» Goal of the exercise
Lay out the lines of the items below as a JSON list of strings, one string per line, starting with the line that contains "This screenshot has height=446, width=569." and going on through the line that contains "legend: RF pulse's Gain at -30 dBm RF pulse's Gai… is". Include both of those lines, skip blank lines, and leave the pictures out.

─── Data listing ───

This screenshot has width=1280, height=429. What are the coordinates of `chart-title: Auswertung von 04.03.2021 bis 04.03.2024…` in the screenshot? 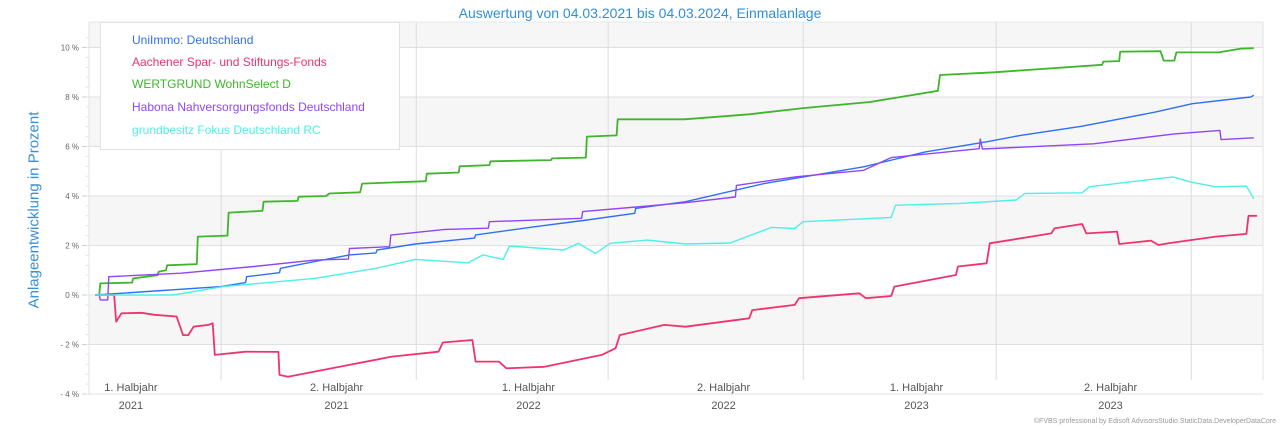 It's located at (640, 13).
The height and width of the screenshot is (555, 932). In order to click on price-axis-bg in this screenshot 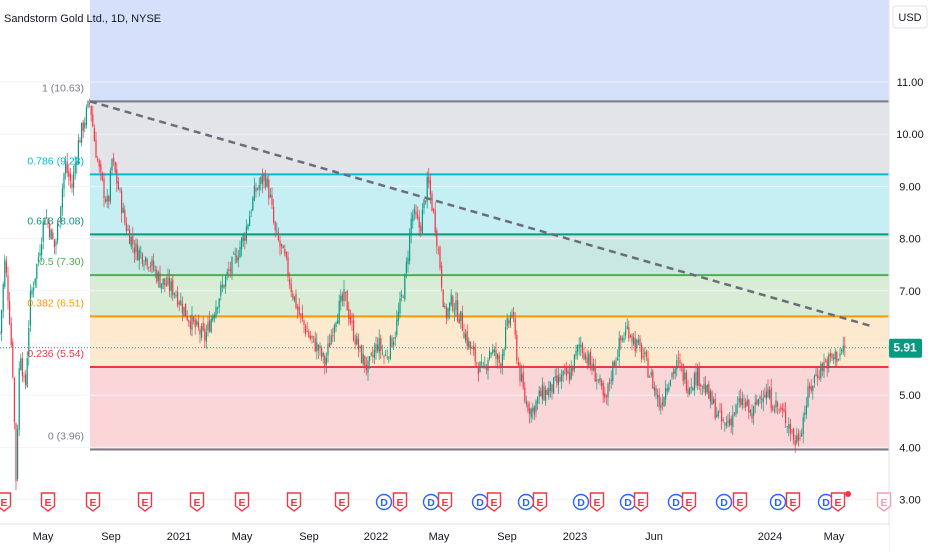, I will do `click(910, 275)`.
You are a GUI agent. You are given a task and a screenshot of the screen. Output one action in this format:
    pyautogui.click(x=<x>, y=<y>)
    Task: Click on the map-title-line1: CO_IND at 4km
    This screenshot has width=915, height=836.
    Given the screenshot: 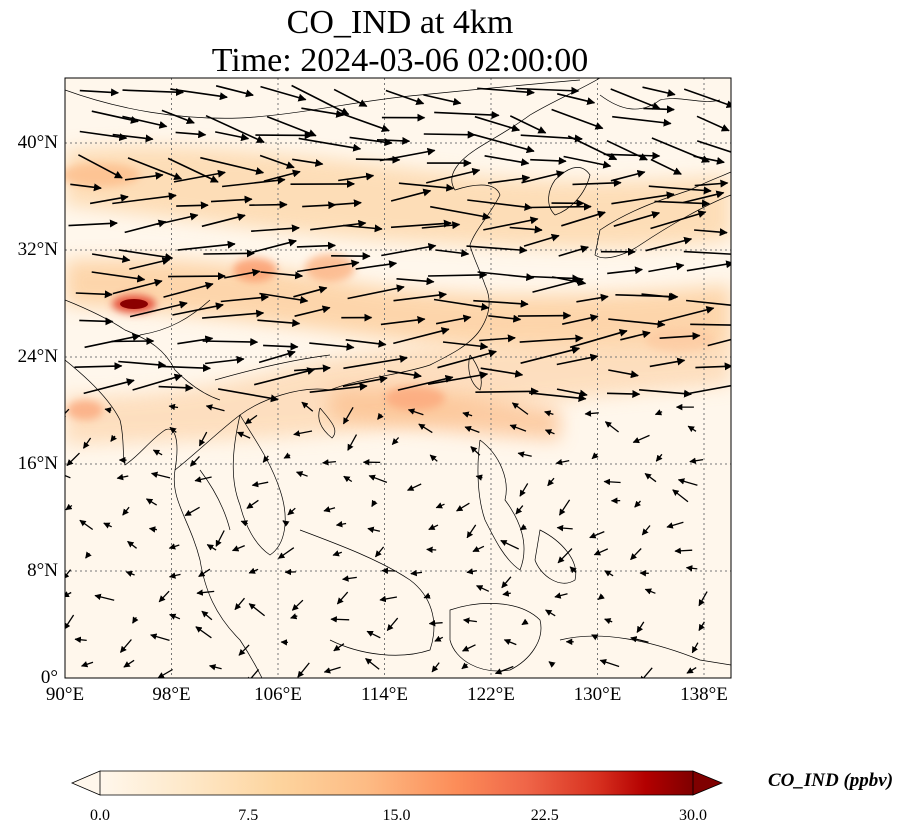 What is the action you would take?
    pyautogui.click(x=400, y=22)
    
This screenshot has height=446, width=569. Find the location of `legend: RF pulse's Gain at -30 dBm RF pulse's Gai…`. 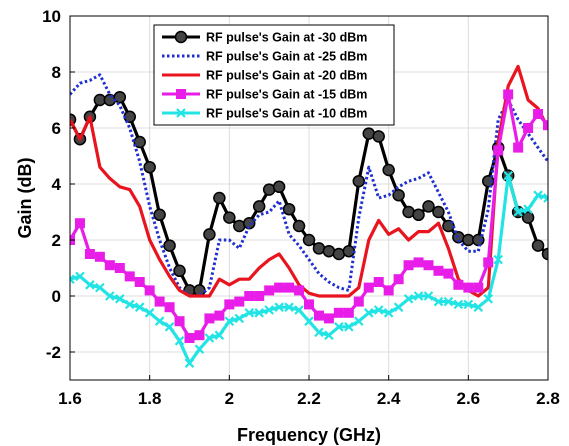

legend: RF pulse's Gain at -30 dBm RF pulse's Gai… is located at coordinates (274, 75).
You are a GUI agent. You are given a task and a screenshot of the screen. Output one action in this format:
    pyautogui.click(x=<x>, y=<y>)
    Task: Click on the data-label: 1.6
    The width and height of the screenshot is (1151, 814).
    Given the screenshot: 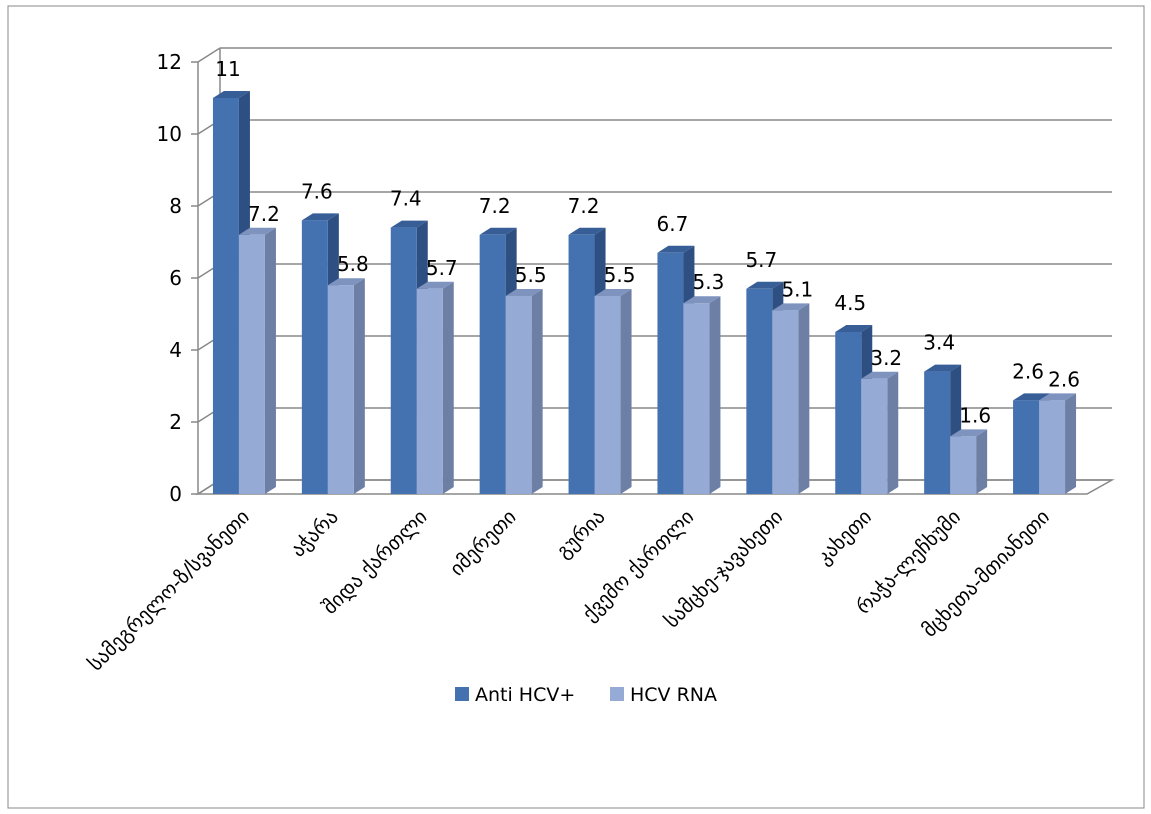 What is the action you would take?
    pyautogui.click(x=975, y=415)
    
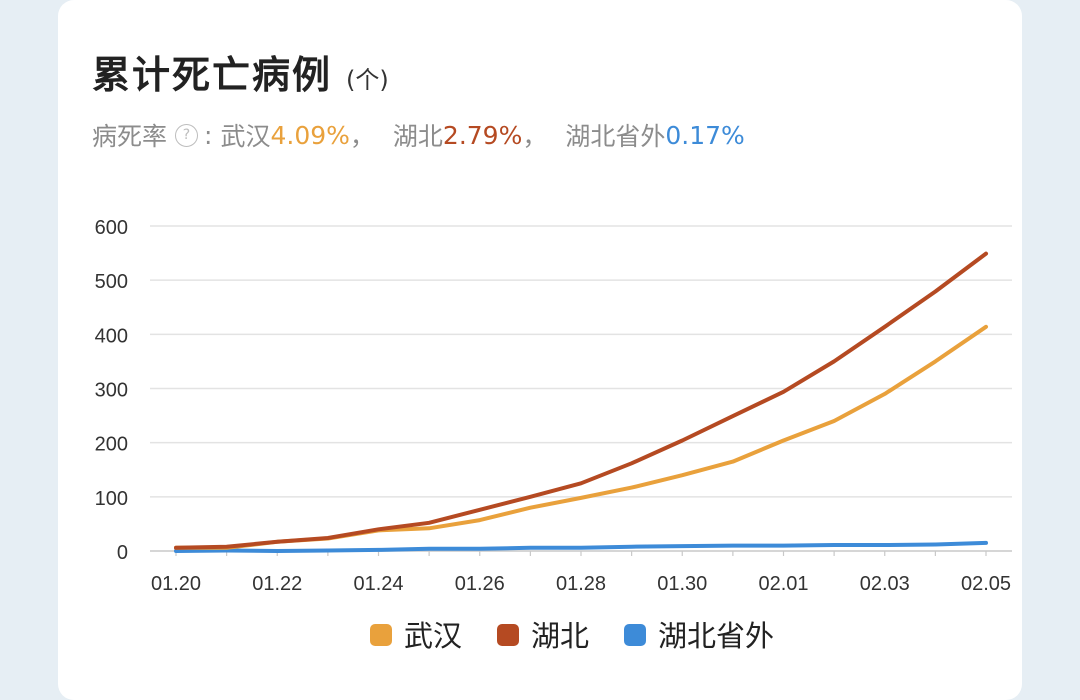 This screenshot has width=1080, height=700. I want to click on legend-label: 湖北, so click(560, 636).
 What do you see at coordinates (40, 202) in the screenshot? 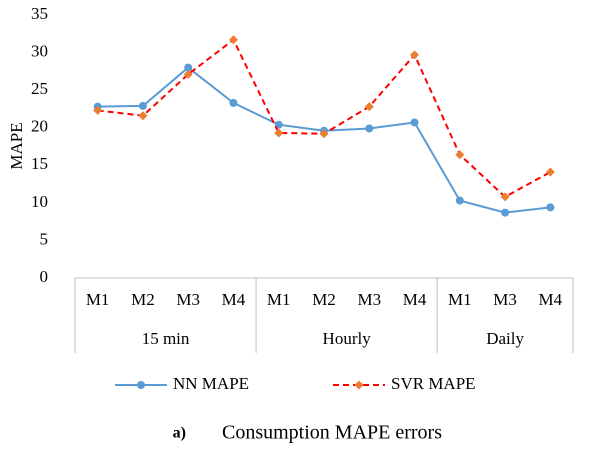
I see `y-tick-label: 10` at bounding box center [40, 202].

───

» Answer space
[
  "This screenshot has height=446, width=569. Find the location of `legend: RF pulse's Gain at -30 dBm RF pulse's Gai…`. ",
  "legend: RF pulse's Gain at -30 dBm RF pulse's Gai… is located at coordinates (274, 75)."
]